+++ Text under study +++

On September 7, 2021, Delaware’s Court of Chancery rejected a motion by The Boeing Company (“Boeing”) to dismiss a shareholder derivative lawsuit against its directors for billions of dollars of damages suffered by the company as the result of the directors’ alleged failure to oversee the design, production, and remediation of the firm’s 737 MAX airplane.

     That airplane model was announced by the company in 2011 and delivered to airlines beginning in 2017.  In October 2018, one of those planes crashed in the Java Sea; in March 2019, another crashed in Ethiopia.  All passengers and crew of both planes—a total of 346 people—were killed.

     The 102-(double-spaced)-page opinion (download), whose especially clear and simple recitation of facts and exposition of law suggest that the Court anticipated a readership well beyond the business bar, connected cornerstones for corporate counsel: Rales v. Blasband, 634 A.2d 927 (Del. 1993), and In re Caremark International Inc. Derivative Litigation, 698 A.2d 959 (Del. Ch. 1996), as applied in Marchand v. Barnhill, 212 A.3d 805 (Del. 2019).

     Under Rales, a shareholder may institute a suit in the name of the corporation without first alerting the board to possible wrongdoing by directors and/or officers—and thus may deny the company the opportunity to investigate, and possibly to initiate its own lawsuit—if the directors would themselves face a “substantial likelihood of liability” for the alleged misconduct.

     In Caremark, as numerous Delaware decisions subsequently observed, the Chancery Court imposed extremely low requirements for directors’ supervision of a company’s operations.  To face personal liability, they must be shown either to have “utterly failed to implement any reporting or information system or controls”; or, after installing such a system, to have “consciously failed to monitor or oversee its operations thus disabling themselves from being informed of risks or problems requiring their attention.”

+++ Dataset content +++

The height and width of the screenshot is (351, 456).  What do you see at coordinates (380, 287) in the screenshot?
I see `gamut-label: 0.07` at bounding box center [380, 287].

+++

### Request:
Please reproduce the stretch of the Boeing ruling text from "On September 7, 2021, Delaware’s" through "737 MAX airplane.".

### Written response:
On September 7, 2021, Delaware’s Court of Chancery rejected a motion by The Boeing Company (“Boeing”) to dismiss a shareholder derivative lawsuit against its directors for billions of dollars of damages suffered by the company as the result of the directors’ alleged failure to oversee the design, production, and remediation of the firm’s 737 MAX airplane.